### WORK ORDER
Each record should be given again exactly as it appears, with no image included.

Screenshot grounding data
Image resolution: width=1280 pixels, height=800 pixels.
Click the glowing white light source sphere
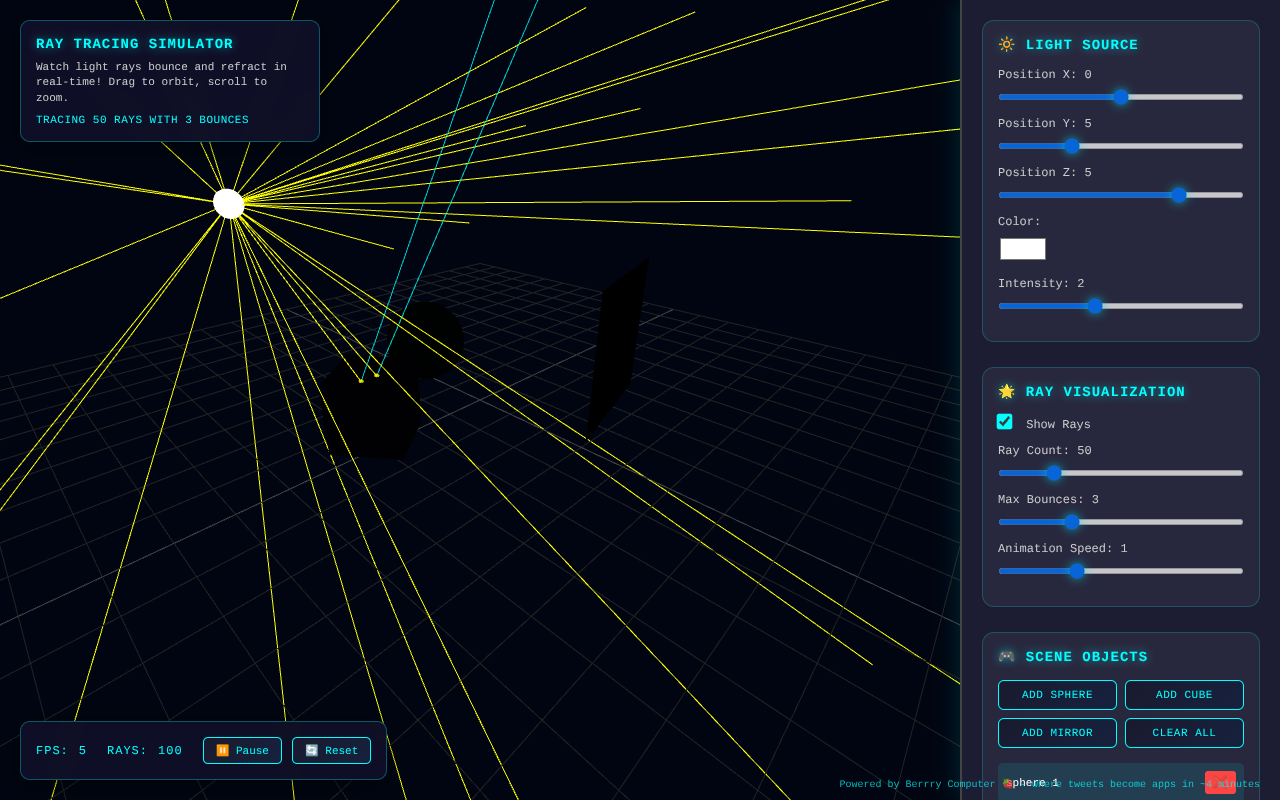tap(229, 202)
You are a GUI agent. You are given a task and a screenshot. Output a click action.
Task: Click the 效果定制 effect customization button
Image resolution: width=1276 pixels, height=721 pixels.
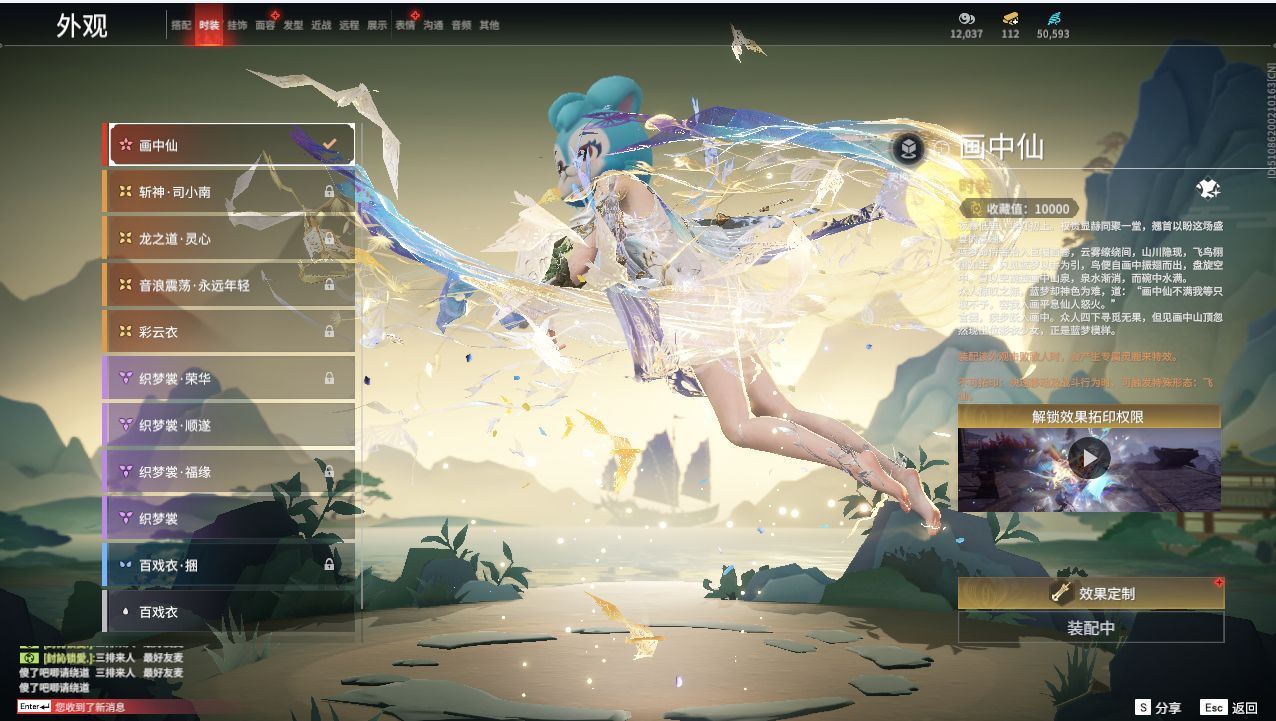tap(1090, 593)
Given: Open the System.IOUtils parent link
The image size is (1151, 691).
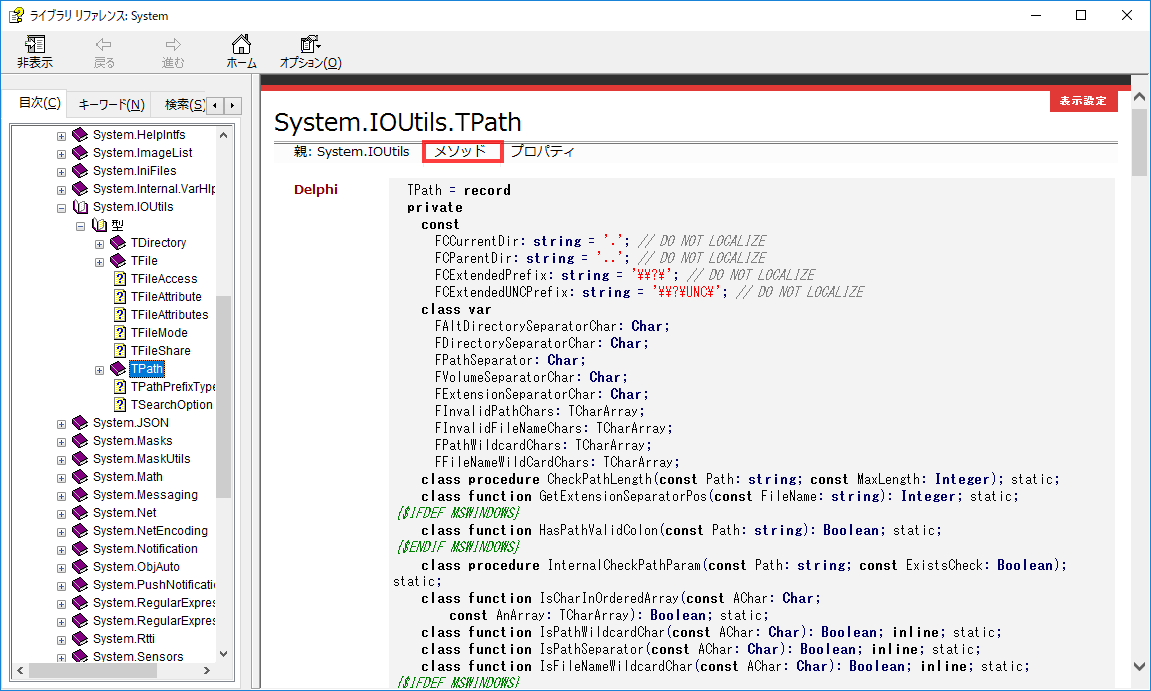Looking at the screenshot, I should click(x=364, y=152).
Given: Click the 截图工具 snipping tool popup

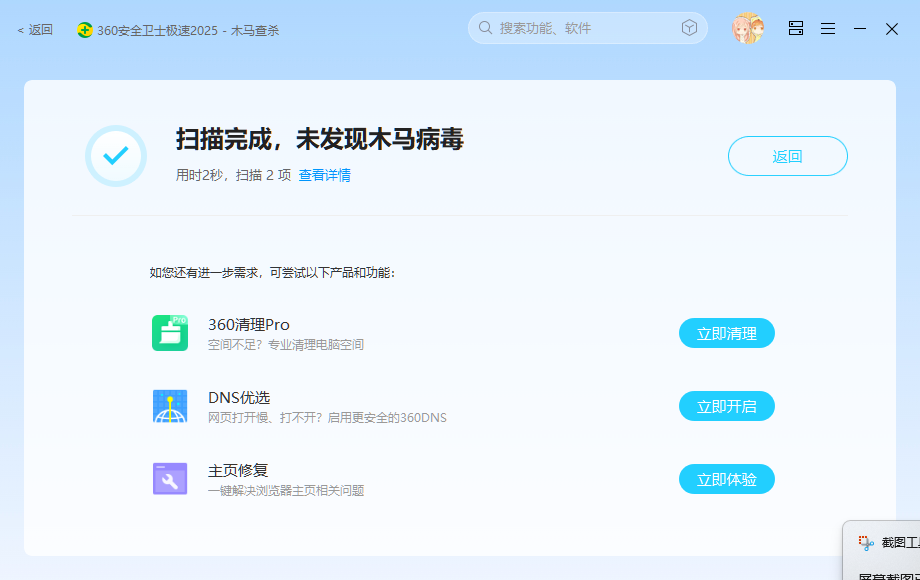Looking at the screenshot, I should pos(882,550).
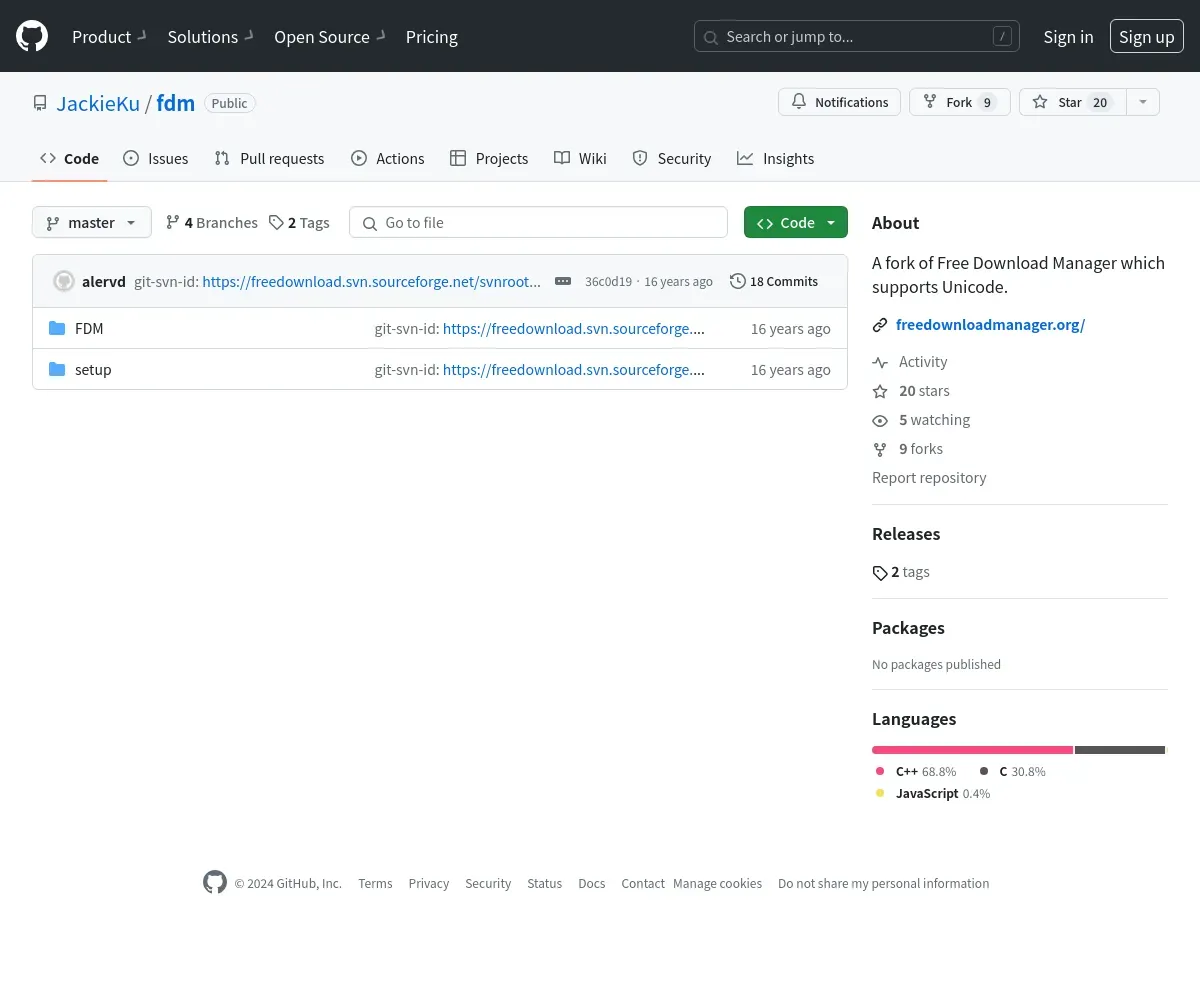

### EXPECTED ANSWER
Image resolution: width=1280 pixels, height=800 pixels.
Click the glowing white light source sphere
tap(229, 202)
You are a GUI agent. You are given a task and a screenshot. Output a click action.
Task: Click the 效果定制 effect customization button
Image resolution: width=1276 pixels, height=721 pixels.
tap(1090, 593)
Given: Open the System.IOUtils parent link
The image size is (1151, 691).
Looking at the screenshot, I should click(x=364, y=152).
Given: Click the 截图工具 snipping tool popup

Looking at the screenshot, I should pos(882,550).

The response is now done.